Hey all! I am a novice brewer (first batch in the fermenter now!) and I had a few questions!

First, I had an overflow last night, I would say it was about 18-20 hours into the fermenter when it happened. I wiped the lid with a paper towel and cleaned everything up and also re-sterilized my airlock. However, I can pretty much guarantee that air got into the fermenter. What are the chances that my brew is tainted? Is it really that easy for air to ruin a beer?

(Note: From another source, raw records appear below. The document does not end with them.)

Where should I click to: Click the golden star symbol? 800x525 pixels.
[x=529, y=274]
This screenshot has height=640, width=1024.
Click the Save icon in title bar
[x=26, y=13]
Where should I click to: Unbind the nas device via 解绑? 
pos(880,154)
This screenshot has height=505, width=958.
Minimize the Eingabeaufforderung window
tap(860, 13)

Secondly, I notice after cleaning everything up that fermentation rapidly slowed. It went from and overflow to a slow gurgle. I timed it this morning (currently at hour 36 in the fermenter) and I got a bubble on average once every 22 seconds. Is the rapid decline in activity evidence that damage was some during the overflow or cleanup process?

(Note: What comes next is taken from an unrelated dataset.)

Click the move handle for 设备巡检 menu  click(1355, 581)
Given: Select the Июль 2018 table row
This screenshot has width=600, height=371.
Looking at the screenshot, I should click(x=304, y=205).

Finally, a different question. How do I know when I should be considering bottling/when fermentation is complete? I know I should take a read with the hydrometer to see if it's gravity is close to what the FG should be but when should I take that reading? Is there a general rule of thumb for when you should start testing your brew with a hydrometer?

Thanks all in advance for any help! Btw, just a few tidbits. I am brewing a Bavarian wheat beer, it is stored in my basement which hovers between 69-72 degrees, it is covered and stays in the dark for most of the day. I'm super excited and can't wait to have my first HB!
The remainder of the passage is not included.